I recently watched someone I love ignore real physical pain. What started as something small became something serious. What could have been treated early almost turned into something life-threatening. Not because she didn’t care about her health, but because facing pain is hard, and fear takes over.
Admitting something is wrong is hard. Slowing down long enough to heal is hard. And grief can work the same way.
As moms who carry loss, they know how tempting it is to push the pain aside just to survive the day. They stay busy. They take care of everyone else. They tell themselves that they will deal with it later. But unprocessed pain doesn’t disappear; it waits, it lingers.
And most of the time, it grows heavier than it ever needed to be. Healing doesn’t ask us to relive everything all at once. It simply asks us to be honest about what hurts.

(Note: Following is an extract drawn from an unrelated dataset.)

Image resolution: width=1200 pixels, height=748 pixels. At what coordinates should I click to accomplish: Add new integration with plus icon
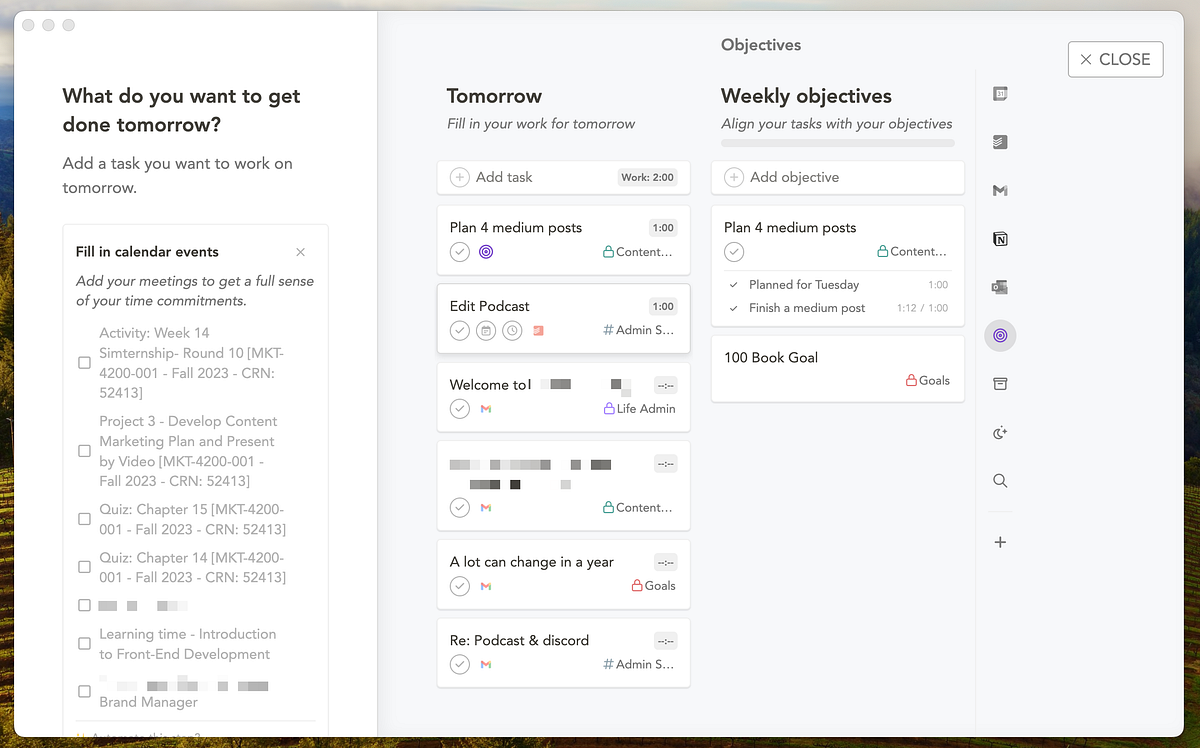click(1000, 542)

Sometimes healing looks like:
- letting yourself cry instead of staying strong
- saying “this is hard” out loud
- asking for help instead of carrying it alone
- resting when your body and heart are tired
- allowing God to meet you in the places you try to avoid, seeking him
Small moments of honesty in our open wounds protect us from deeper wounds later. And here is a hope:
Nothing you are carrying is too broken, too late, or too far gone for God to meet you there.
One honest step at a time… healing is still possible.